- DESCRIPTION OF THE TASK: Pictures are to be left out, and only the lines from the one containing "Where should I" through the last line of the data are to be returned exactly.

========

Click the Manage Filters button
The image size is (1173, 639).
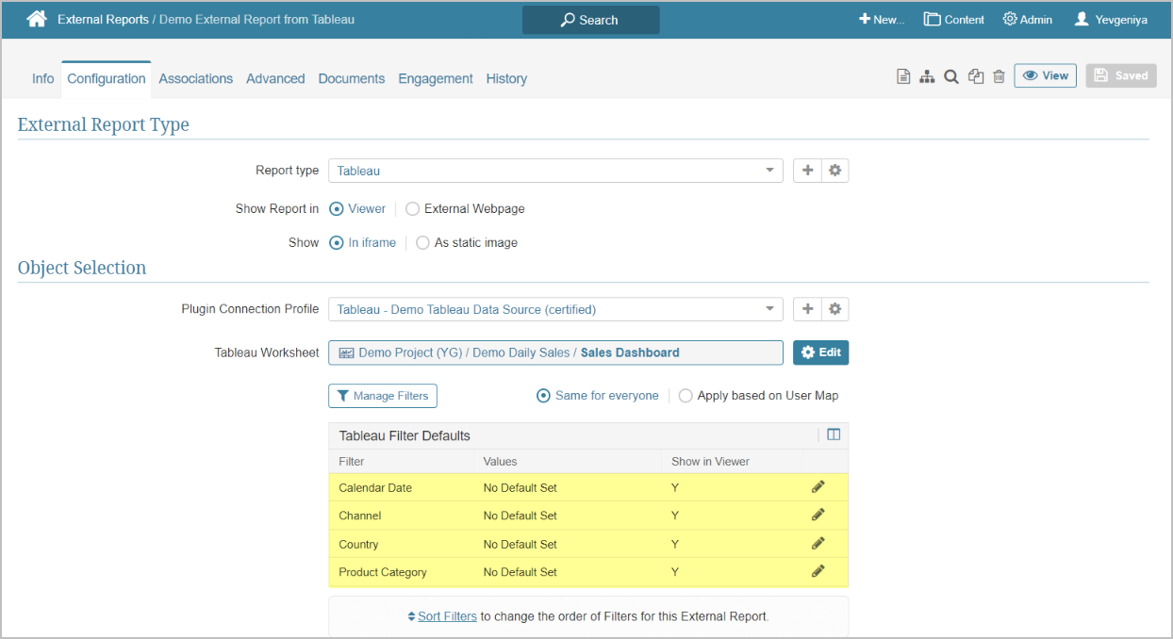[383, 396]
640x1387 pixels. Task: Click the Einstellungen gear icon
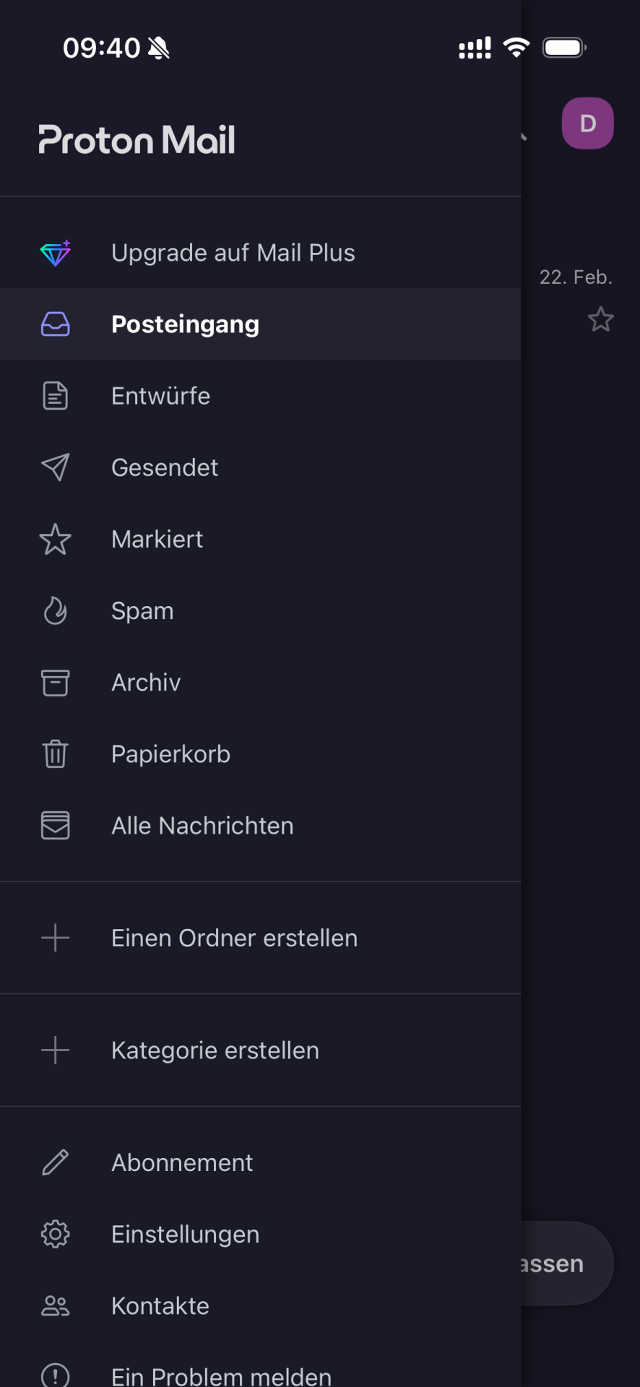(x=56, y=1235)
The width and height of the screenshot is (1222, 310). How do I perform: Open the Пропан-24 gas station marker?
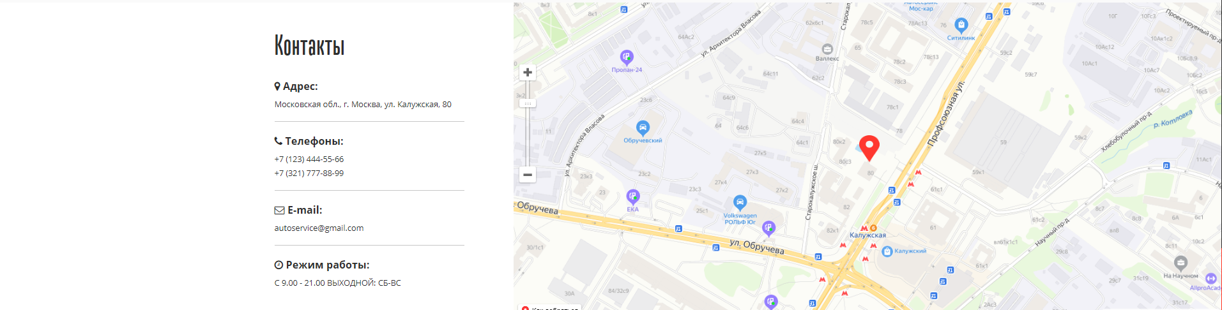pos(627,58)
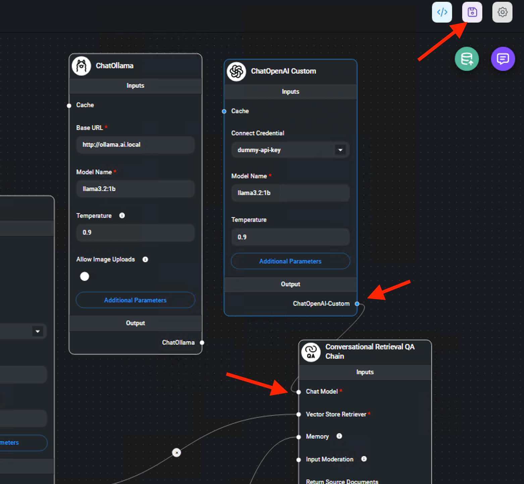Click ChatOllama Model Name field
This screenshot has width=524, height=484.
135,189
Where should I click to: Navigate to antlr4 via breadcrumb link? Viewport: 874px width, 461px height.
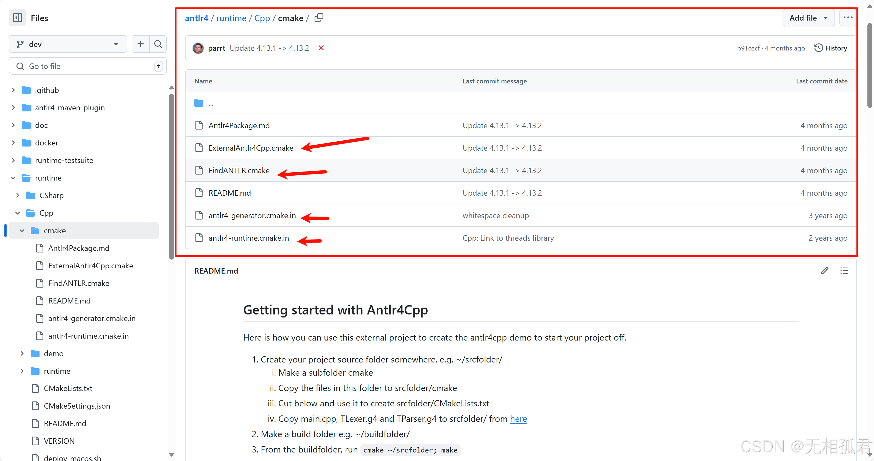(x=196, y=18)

========

- THE ANSWER:
Where should I click to: Navigate to antlr4 via breadcrumb link? Viewport: 874px width, 461px height.
(x=196, y=18)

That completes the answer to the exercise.